══ Study material ══

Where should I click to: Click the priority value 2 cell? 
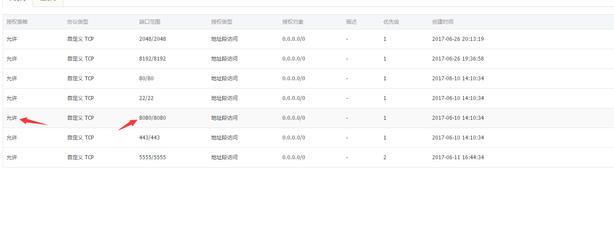pyautogui.click(x=385, y=157)
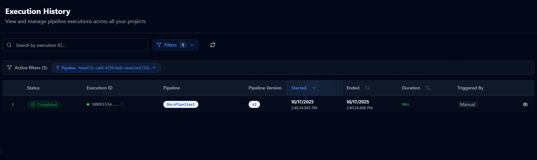Click the magnifier icon in search box
Viewport: 537px width, 160px height.
(9, 45)
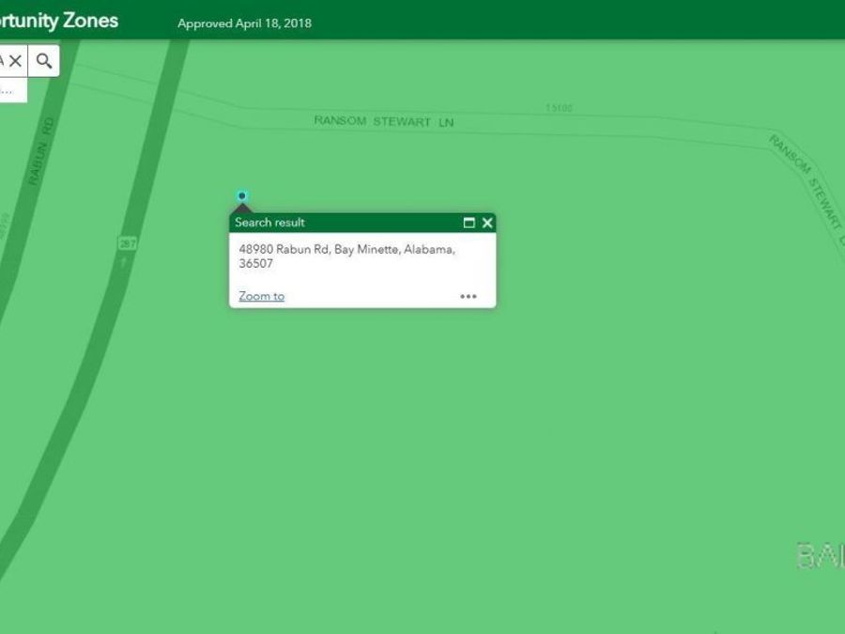845x634 pixels.
Task: Click the horizontal Ransom Stewart Ln label
Action: 383,122
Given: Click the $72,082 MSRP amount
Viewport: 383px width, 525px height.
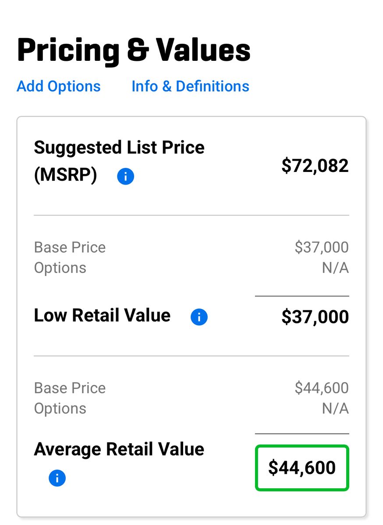Looking at the screenshot, I should pyautogui.click(x=315, y=166).
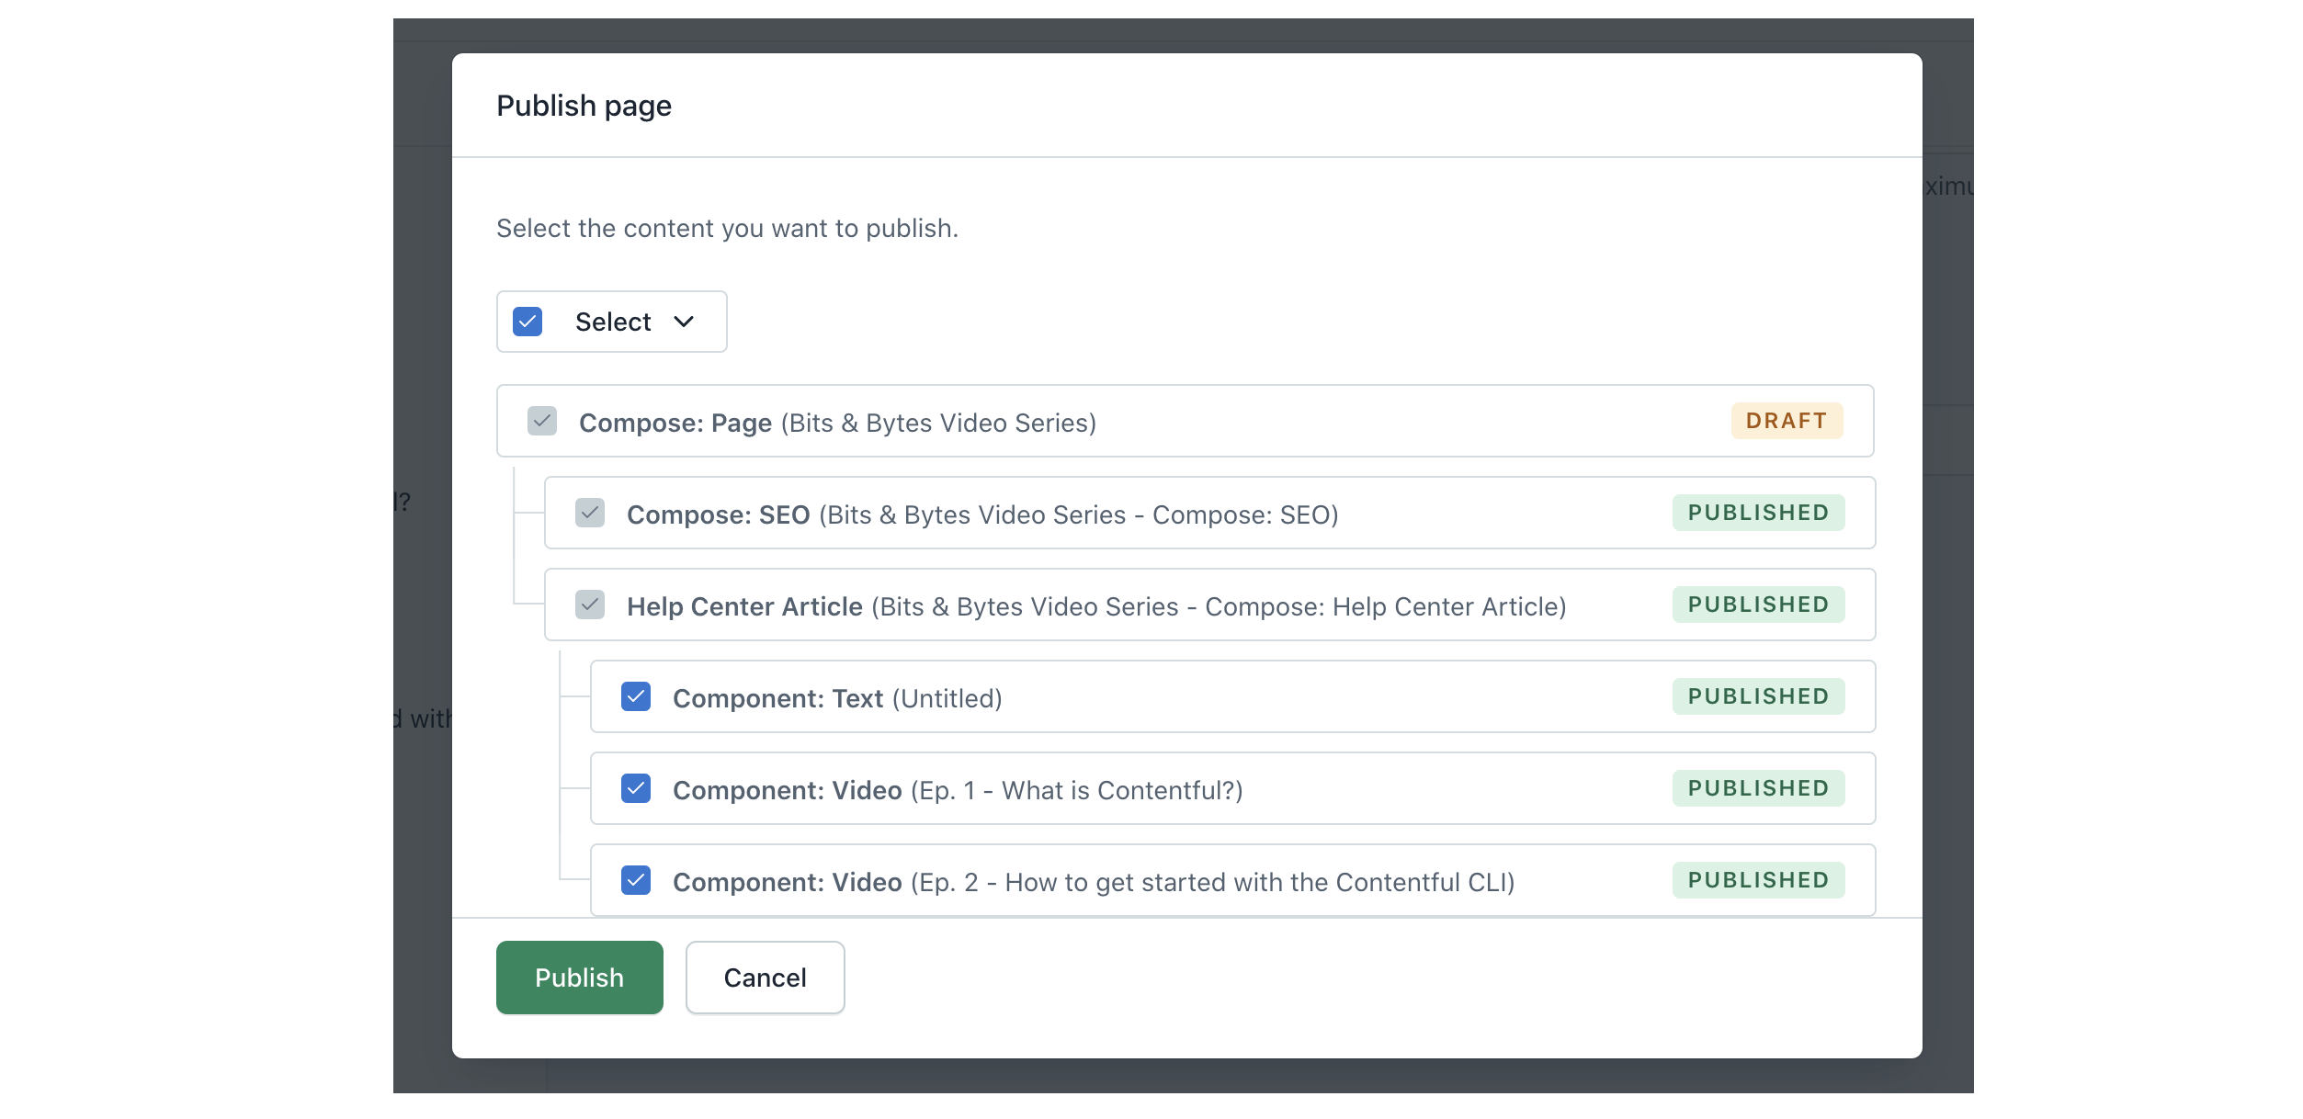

═══

__Exercise goal__
When you copy the records above, keep every word exact and drop the pictures.

__The completed task__
Where should I click to: Click the priority value 2 cell? 
pyautogui.click(x=385, y=157)
Click the magnifier icon in search box
Viewport: 537px width, 160px height.
(9, 45)
845x634 pixels.
Task: Click the horizontal Ransom Stewart Ln label
Action: 383,122
Given: Click the $72,082 MSRP amount
Viewport: 383px width, 525px height.
Looking at the screenshot, I should pyautogui.click(x=315, y=166).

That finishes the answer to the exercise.